Après la mort de sa mère, la photographe Dimitra Dede a entrepris un périple, à la découverte des glaciers d’Europe. Un récit métaphorique à retrouver dans Mayflies, ouvrage sombre mêlant douleur et poésie.
À ses 18 ans, alors qu’elle se préparait à devenir ingénieur, Dimitra Dede fait l’acquisition d’un vieux Nikon F501, cadeau d’un ami réalisateur. « Mon univers s’est transformé et j’ai aussitôt décidé d’étudier la photographie », se souvient-elle. Aujourd’hui, l’artiste d’origine grecque est installée à Londres, et croise le médium avec d’autres arts, expérimentant avec les textures et les émotions. « Je combine l’image à la peinture, la sculpture ou la vidéo », précise-t-elle. À l’image de ces expérimentations, Mayflies prend la forme d’un récit froid, abstrait et torturé.
« Cet ouvrage se lit comme une réponse au décès de ma mère. Lors de son enterrement, je l’ai embrassé sur le front, comme il est coutume de le faire en Grèce, et j’ai été surprise par ce contact glacé, contrastant avec la chaleur du mois de juin », raconte-t-elle. Marquée par cette sensation, Dimitra Dede a débuté le même été un voyage à la découverte des glaciers d’Europe centrale. Un périple influençant profondément sa démarche artistique.
Un conte dramatique
« Le Glacier du Rhône, situé dans le canton du Valais en Suisse, m’a particulièrement marquée. Le gouvernement a fait installer des couvertures résistantes aux UV afin de ralentir sa fonte. Ces voiles m’ont immédiatement évoqué le linceul posé sur ma mère et son corps froid »,
confie Dimitra Dede. Dans ce paysage étrange, sombre et surnaturel, la photographe a trouvé une sorte de paix. En s’immergeant sous ces tissus, dans les grottes glacées, elle illustre avec pudeur la douleur, la perte et l’amour inconditionnel. « Tout cela fait partie du spectre de l’affection maternel : la chaleur, la protection, mais aussi la peur primitive, l’angoisse de la perte, et le besoin d’être guidée », explique-t-elle.

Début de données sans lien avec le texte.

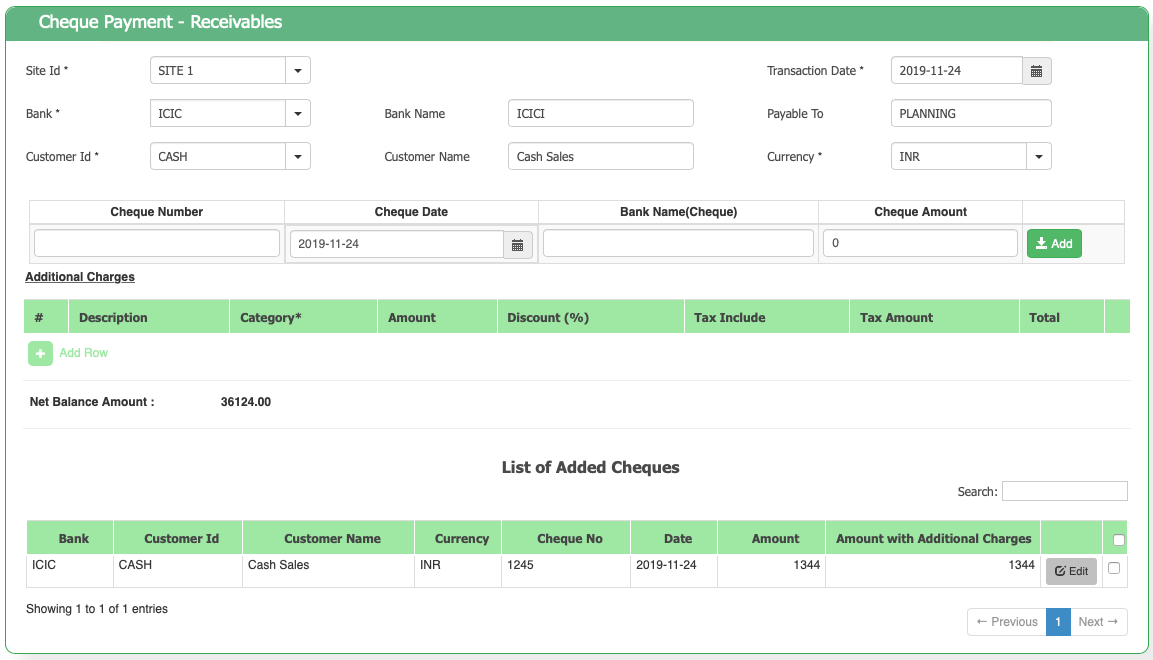Open the Bank dropdown showing ICIC
Image resolution: width=1153 pixels, height=660 pixels.
(298, 114)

Dans ses clichés, aucun symbole, mais plutôt un désir de mettre en scène son intuition. Nature et corps fusionnent, habitant un univers sombre et douloureux. Les négatifs reflètent cette violence, et se transforment sous les « coups » de la photographe. « J’ai utilisé de l’acide, du feu, de la cire, je les ai coupés, creusés… C’était une expérience forte » confie-t-elle. Pourtant, malgré la brutalité des gestes, une poésie troublée émerge de Mayflies. Un conte dramatique, bercé par un imaginaire prégnant et une citation de Marcel Proust.
« Soyez inerte, attendez que la force incompréhensible qui vous a brisé vous relève un peu, je dis un peu car vous garderez toujours quelque chose de brisé. Dites-vous cela aussi car c’est une douceur de savoir qu’on n’aimera jamais moins, qu’on ne se consolera jamais, qu’on se souviendra de plus en plus. » – Marcel Proust
Mayflies, éditions Void, 42 €, 112 p.